E85 as a green fuel
Produced from renewable sources such as agricultural crops, ethanol used as motor fuel offers a way to reduce greenhouse gas (GHG) emissions from transportation sources. Read more about the specifics in our FAQs and Facts section.
The Environmental Protection Agency has said that E85 can provide important reductions in GHG emissions. Read information from the EPA about renewable fuels.

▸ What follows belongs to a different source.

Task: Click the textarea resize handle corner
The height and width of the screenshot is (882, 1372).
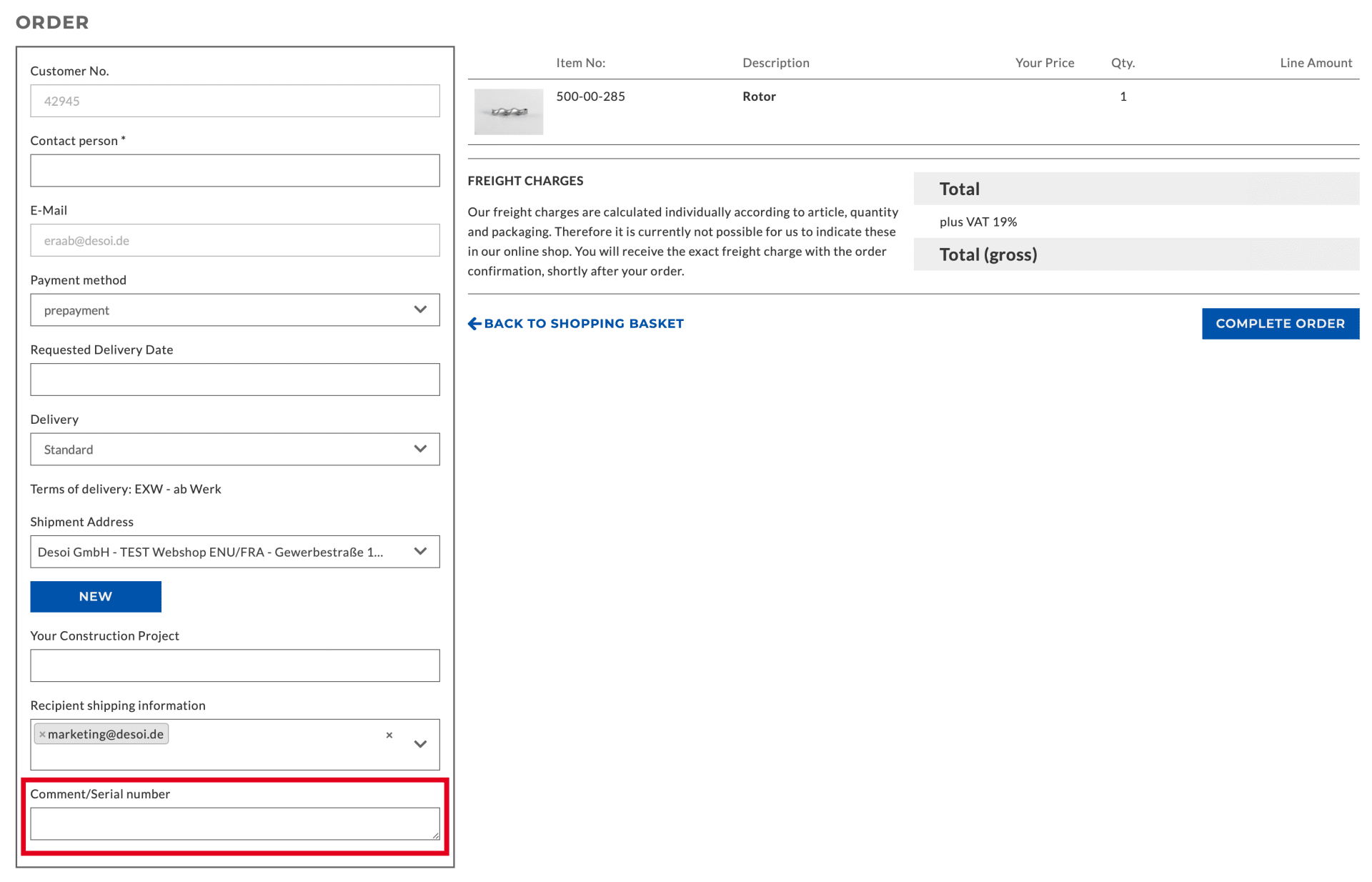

Here is a breakout of potential GHG reductions by biofuel type.
Cellulosic biofuel is a fuel derived from the cellulose, hemicellulose, or lignin components of renewable biomass, and produces at least 60 percent fewer GHG emissions as compared to conventional petroleum fuel on a full life-cycle basis.
Advanced biofuel is a fuel, other than ethanol derived from cornstarch, that is derived from renewable biomass and produces at least 50 percent fewer GHG emissions as compared to conventional petroleum fuel on a full life-cycle basis.
Conventional biofuel is ethanol derived from cornstarch that produces at least 20 percent fewer GHG emissions as compared to conventional petroleum fuel on a life-cycle basis.
In the next ten years, the Federal Renewable Fuels Standard requires that more biofuels be marketed to American consumers, and that a greater percentage of those biofuels be advanced or cellulosic biofuels—which have a greater impact on GHG emissions.
Meanwhile, most automakers are increasing production of FFVs. The big three American car companies have committed that 50 percent of the vehicles they sell will be flex-fuel by the 2015 model year.
Increased use of lower-emitting biofuels combined with more FFVs on the road will help increase biofuels’ environmental impact over time.